[Stored data]
####################

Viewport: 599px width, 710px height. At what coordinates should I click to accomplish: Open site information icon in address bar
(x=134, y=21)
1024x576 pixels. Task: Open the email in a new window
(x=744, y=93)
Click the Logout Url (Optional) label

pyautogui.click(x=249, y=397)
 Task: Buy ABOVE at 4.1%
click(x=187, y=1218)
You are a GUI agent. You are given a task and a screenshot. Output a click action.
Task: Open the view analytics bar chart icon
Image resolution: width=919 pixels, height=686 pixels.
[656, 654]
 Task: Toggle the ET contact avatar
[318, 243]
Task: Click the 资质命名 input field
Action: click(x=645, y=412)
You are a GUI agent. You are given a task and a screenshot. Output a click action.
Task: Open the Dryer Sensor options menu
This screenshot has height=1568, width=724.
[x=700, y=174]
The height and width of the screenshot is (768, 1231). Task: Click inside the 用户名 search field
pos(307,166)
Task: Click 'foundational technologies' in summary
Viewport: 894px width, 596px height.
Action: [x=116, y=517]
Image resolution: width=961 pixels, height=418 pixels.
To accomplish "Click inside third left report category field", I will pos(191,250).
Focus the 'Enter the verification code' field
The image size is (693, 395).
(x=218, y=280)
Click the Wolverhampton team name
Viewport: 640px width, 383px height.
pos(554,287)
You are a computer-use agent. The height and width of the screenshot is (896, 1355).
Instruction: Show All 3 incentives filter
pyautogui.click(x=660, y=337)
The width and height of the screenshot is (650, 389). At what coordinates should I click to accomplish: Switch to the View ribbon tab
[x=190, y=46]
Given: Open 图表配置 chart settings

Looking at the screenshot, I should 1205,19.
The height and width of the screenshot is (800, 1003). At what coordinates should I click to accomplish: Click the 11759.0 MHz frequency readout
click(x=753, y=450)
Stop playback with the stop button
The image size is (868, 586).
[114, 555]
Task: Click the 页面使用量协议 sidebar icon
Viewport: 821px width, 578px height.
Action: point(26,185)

####################

Your answer must be the line holding "Task: Click the 页面使用量协议 sidebar icon" and every later line of the entries above, written out exactly, and nothing else.

■ **RESPONSE BOX**:
Task: Click the 页面使用量协议 sidebar icon
Viewport: 821px width, 578px height.
Action: point(26,185)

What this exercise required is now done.